Guyanese to head international livestock institute

Guyanese Jimmy Smith has been appointed the new Director General of the Inter-national Livestock Research Institute (ILRI), in Nairobi Kenya.

The announcement was made by ILRI board chair Knut Hove at the 35th meeting of the ILRI Board of Trustees on April 13, the ILRI said on its website. “We are facing challenges to make livestock more beneficial to the poor and less harmful to the environments of the poor. We think Jimmy Smith is a strong leader for ILRI, one who will open up new partnerships for pro-poor livestock research,” Hove was quoted as saying. He added that Smith “has an impeccable track record in developing extensive networks in the livestock sector globally and with development partners around the world… [And] we have full confidence that [he] will build upon the strong ILRI foundation and provide the leadership and vision to propel ILRI to greater heights.”

Jimmy Smith

Smith will take the reigns from Carlos Seré and ILRI said the change-over is expected to take place in the next six months.
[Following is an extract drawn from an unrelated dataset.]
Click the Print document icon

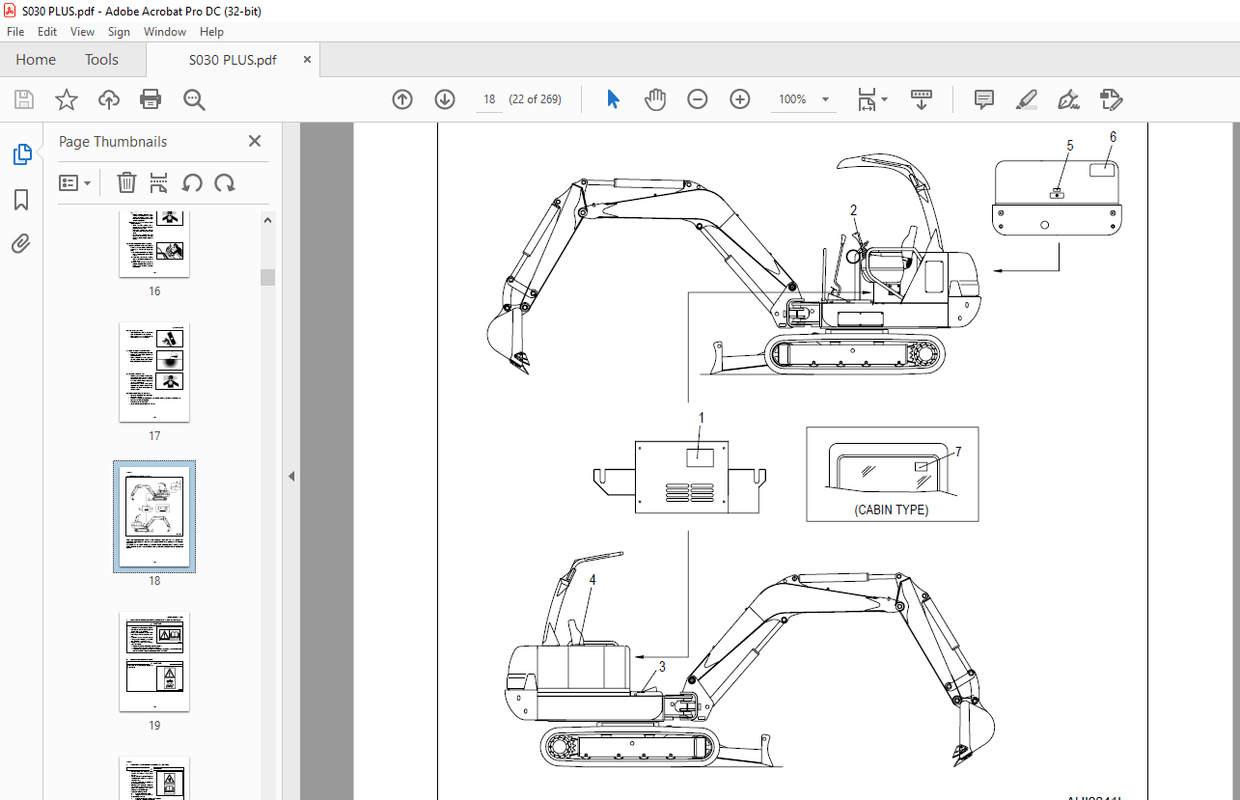pyautogui.click(x=150, y=99)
Of his appointment, he said, “My commitment is to take ILRI to even higher heights.” Smith, who is now based at the World Bank’s headquarters in Washington, DC, where he leads its Global Livestock Portfolio, previously held senior posts at the Canadian International Development Agency (2001-2006) and the Caribbean Agriculture Research and Development Institute (1986-1999). During this time, ILRI said he continued playing a major role in supporting international livestock for development in terms of both funding and planning.

He grew up on the Berbice River, where his parents were mixed-crop and livestock farmers. He attended the Guyana School of Agriculture, was employed in the Ministry of Agriculture and subsequently was granted a scholarship to study agriculture at the Tuskegee Institute in Alabama, in the US, where he obtained his B.Sc. degree.

On his return to Guyana, he worked with the Livestock Development Company (LIDCO) and was largely responsible for the development of the company’s Moblissa operation into a successful large-scale dairy unit. He was promoted to Ranch Operation’s Manager in charge LIDCO’s four cattle ranches and two large dairy farms. He then enrolled in the University of Illinois, at Urban-Champaign, USA, where he completed his PhD in Animal Sciences.

ILRI said Smith served for 10 years at ILRI and its predecessor, the International Livestock Centre for Africa (ILCA), from 1991 to 2001. At ILCA and then ILRI, he was the regional representative for West Africa, where he led development of integrated research, promoting smallholder livelihoods through animal agriculture. It noted that he built effective partnerships among stakeholders in the region and at ILRI he spent three years leading the ILRI-led System-wide Livestock Programme of the Consultative Group on International Agricultural Research (CGIAR), an association of 10 CGIAR centres working on issues at the crop-livestock interface.

ILRI is a non-profit-making and non-governmental organisation that “works at the crossroads of livestock and poverty, bringing high-quality science and capacity-building to bear on poverty reduction and sustainable development.” It works in Africa, South and Southeast Asia, and China.